A 2002 Yukon XL. Don't you think it would look
FABULOUS painted a sparkly lilac???


I've already named abovesaid vehicle Jezebel, and had just about decided to have her painted kind of a misty lilac when the current owner, my best friend Jeff, started to go into cardiac arrest. Sigh... Well, I'll spruce it up somehow. I've already decided to put a vase of flowers attached to the dashboard somehow just like the new little VW bugs have (I wanted one of those but they don't so much fit a dozen animals or so...), and I saw the little Smart Cars which look like a child's bootie and nearly gave ME a heart attack, imagining, first of all, trying to fit my Polish behind in the thing, and realizing if I could fit anything in there it would be a slip of paper, which one doesn't much need when there's no elbow room to write, and then there's the fact that a bug could squash you in the thing, and it all made me so nervous I did a wheelie in the car parking lot to get away from it, panting all the while.

I'm going to get one of those little old lady 3 wheel bikes (... with a BIG seat to ride comfortably with my abovesaid Polish arse.), which I think is a dandy way to get around a little town where everything is nearby and there's even a nice big basket to carry things...
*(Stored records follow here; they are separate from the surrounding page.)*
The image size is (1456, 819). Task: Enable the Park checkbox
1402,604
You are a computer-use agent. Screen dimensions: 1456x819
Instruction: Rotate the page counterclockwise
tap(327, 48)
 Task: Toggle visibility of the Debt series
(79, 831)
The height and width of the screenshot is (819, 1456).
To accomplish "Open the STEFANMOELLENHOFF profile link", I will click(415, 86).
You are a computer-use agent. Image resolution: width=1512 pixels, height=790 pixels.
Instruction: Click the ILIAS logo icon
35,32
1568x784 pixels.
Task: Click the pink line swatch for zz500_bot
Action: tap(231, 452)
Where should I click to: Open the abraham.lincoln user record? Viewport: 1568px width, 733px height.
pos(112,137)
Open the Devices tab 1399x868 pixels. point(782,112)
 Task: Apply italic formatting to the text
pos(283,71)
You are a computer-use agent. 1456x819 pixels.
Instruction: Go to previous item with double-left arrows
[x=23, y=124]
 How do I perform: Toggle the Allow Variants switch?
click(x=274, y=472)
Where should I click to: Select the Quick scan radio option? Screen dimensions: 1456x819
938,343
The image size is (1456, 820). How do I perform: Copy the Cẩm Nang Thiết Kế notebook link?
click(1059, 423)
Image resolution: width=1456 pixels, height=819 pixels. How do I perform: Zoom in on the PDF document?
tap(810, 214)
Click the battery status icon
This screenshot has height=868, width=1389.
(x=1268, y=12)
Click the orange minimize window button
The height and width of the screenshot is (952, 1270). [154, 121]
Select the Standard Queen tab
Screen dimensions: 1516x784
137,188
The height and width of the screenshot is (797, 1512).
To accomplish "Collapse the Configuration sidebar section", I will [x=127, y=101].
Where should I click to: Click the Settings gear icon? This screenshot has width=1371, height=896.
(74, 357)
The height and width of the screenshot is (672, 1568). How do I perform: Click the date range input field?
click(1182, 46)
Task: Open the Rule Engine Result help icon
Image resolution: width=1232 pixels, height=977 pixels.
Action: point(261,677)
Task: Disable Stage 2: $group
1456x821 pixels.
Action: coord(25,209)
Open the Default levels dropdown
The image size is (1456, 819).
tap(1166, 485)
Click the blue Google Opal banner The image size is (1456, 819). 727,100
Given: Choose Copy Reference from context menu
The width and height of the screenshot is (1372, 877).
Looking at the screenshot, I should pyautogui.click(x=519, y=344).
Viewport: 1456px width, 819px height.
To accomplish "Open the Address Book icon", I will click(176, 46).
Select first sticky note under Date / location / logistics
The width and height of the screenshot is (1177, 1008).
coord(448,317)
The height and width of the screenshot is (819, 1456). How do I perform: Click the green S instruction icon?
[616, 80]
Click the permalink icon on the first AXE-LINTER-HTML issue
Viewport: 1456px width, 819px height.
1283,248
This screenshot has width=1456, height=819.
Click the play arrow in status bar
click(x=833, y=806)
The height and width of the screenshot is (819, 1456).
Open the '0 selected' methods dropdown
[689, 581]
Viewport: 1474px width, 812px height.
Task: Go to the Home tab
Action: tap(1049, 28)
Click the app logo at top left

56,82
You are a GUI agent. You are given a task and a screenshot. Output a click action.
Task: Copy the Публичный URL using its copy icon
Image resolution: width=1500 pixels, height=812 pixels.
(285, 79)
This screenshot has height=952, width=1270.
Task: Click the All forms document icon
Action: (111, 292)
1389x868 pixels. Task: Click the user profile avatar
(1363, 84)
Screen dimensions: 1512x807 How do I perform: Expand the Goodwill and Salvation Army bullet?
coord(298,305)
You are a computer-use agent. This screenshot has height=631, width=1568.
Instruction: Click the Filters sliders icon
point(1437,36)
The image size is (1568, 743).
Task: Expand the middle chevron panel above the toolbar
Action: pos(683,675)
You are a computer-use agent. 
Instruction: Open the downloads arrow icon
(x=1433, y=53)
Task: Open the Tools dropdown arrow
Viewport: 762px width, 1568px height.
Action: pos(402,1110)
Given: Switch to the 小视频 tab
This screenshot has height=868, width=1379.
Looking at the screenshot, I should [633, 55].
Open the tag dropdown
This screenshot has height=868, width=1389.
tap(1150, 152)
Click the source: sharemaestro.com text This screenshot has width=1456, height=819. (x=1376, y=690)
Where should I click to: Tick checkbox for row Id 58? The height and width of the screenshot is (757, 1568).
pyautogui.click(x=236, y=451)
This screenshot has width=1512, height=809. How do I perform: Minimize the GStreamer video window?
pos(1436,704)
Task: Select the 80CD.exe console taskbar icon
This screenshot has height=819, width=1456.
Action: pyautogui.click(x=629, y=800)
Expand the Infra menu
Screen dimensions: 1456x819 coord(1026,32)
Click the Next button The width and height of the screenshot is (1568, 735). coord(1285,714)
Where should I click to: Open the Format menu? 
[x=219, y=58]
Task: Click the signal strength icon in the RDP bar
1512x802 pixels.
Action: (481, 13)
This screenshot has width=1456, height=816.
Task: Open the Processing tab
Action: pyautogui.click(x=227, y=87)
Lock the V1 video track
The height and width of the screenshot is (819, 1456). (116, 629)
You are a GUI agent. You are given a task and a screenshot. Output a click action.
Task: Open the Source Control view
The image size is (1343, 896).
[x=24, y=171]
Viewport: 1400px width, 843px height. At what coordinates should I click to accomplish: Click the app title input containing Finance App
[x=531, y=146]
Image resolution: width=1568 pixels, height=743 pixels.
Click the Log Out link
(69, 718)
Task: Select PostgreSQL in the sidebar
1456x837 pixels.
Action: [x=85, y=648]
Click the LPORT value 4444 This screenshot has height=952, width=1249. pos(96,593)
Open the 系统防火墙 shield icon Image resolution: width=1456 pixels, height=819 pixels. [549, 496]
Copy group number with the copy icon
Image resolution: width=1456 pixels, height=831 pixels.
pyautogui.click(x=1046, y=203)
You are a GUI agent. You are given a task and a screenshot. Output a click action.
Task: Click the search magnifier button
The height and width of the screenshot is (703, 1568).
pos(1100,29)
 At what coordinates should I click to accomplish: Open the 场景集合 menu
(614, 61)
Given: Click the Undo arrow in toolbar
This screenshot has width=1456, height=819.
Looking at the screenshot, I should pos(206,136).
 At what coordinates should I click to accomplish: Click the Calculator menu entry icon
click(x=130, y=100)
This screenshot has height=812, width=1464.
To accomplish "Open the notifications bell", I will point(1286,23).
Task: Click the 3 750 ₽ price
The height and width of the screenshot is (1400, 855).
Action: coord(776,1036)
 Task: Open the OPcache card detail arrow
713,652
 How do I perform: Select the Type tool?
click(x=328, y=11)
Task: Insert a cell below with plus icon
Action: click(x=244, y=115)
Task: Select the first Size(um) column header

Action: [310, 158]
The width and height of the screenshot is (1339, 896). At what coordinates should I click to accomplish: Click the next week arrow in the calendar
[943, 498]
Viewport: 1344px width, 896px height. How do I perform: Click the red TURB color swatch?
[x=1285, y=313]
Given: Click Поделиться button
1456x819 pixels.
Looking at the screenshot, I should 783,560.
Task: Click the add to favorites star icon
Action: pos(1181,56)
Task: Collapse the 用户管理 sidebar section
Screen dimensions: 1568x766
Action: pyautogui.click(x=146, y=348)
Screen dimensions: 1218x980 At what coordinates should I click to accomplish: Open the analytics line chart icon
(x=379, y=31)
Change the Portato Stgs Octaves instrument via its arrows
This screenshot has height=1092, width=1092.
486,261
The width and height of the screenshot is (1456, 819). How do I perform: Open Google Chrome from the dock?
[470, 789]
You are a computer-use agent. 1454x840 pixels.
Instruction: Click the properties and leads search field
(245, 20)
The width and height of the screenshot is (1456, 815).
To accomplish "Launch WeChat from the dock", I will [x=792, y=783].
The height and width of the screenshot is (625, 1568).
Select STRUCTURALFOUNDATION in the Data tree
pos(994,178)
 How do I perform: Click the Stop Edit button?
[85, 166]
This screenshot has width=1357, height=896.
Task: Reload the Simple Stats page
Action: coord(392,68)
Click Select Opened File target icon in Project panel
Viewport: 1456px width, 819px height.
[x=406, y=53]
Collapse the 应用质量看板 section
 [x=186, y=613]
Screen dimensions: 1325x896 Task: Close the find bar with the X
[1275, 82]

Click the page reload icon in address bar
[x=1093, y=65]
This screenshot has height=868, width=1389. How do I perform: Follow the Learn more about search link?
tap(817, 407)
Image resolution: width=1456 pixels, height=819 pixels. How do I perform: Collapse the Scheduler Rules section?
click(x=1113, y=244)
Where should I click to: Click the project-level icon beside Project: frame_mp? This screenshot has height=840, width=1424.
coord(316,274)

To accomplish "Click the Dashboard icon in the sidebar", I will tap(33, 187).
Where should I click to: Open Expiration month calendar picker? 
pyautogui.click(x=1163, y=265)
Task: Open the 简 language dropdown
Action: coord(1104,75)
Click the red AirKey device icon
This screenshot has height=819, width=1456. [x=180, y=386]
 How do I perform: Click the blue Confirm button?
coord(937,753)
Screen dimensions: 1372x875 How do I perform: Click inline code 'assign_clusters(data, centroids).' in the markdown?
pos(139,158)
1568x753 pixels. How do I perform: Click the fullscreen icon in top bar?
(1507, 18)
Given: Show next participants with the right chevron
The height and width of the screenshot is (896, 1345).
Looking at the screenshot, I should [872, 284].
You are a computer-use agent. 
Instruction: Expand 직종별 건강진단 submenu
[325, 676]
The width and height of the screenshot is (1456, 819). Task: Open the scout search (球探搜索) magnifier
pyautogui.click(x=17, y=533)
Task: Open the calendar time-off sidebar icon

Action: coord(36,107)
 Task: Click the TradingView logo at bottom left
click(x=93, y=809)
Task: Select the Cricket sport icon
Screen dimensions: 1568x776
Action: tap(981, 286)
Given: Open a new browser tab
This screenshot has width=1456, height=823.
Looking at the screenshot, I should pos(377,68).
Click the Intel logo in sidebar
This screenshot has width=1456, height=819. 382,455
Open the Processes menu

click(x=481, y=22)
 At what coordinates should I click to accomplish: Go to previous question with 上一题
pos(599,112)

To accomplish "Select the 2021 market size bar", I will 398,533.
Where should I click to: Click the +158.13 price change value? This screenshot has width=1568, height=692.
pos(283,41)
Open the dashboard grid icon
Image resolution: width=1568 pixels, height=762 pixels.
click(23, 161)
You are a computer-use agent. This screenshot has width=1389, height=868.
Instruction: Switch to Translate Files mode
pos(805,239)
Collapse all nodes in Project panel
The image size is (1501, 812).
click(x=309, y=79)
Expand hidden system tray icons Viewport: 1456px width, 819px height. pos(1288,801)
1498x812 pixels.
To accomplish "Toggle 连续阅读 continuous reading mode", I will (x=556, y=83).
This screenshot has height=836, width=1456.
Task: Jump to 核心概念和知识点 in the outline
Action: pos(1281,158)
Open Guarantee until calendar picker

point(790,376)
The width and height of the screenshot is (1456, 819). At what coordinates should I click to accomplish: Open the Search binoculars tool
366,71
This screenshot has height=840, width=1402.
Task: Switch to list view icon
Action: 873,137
But what I really want is the surrey model, but it costs half what I'm paying for my car... (shaking head sadly), and it even comes in red, blue or yellow, but LORD, wouldn't I look GRAND in this...



What I really like about the surrey is that is says the bench seat fits 3 people (Ha ha ha... 2 maybe...) and the front seats 2 little children with safety bars to lock them in. I figured I'd carry a coupla pugs up there for decoration and to give the little hooligans some fun, but I'm not entirely certain that they would appreciate it. But just
imagine tooling around a little town in a surrey with two pugs up front. It needs no gas, it emits no emissions, and I could wear my flamingo hat and really make an impression!



Yes, I really do have, and sometimes
wear this very hat. It's head goes way
up high and it's feet come right to
breast level. So fun the way you can
shock the socks of the neighbors if
you wear it to go out to get the mail,
but I can assure you, they'll never
bother you again...


A flamingo hat makes everything better. I wear it around the house when I'm in the doldrums, startling all the animals no end, but I tell them to buck up and get over it, we all cope in our own ways...

Well, I guess I'll close here, but next time I'll show you some of the cottages I'm looking at, and you can feel free to leave comments with your opinions, and I shall discuss how you, too, can manifest your own dreams. In the next entry after that, I shall likely write about the magical garden that I am already designing. It will be a dumpster diver/artistic paradise, and the gnomes and the flamingos will love it.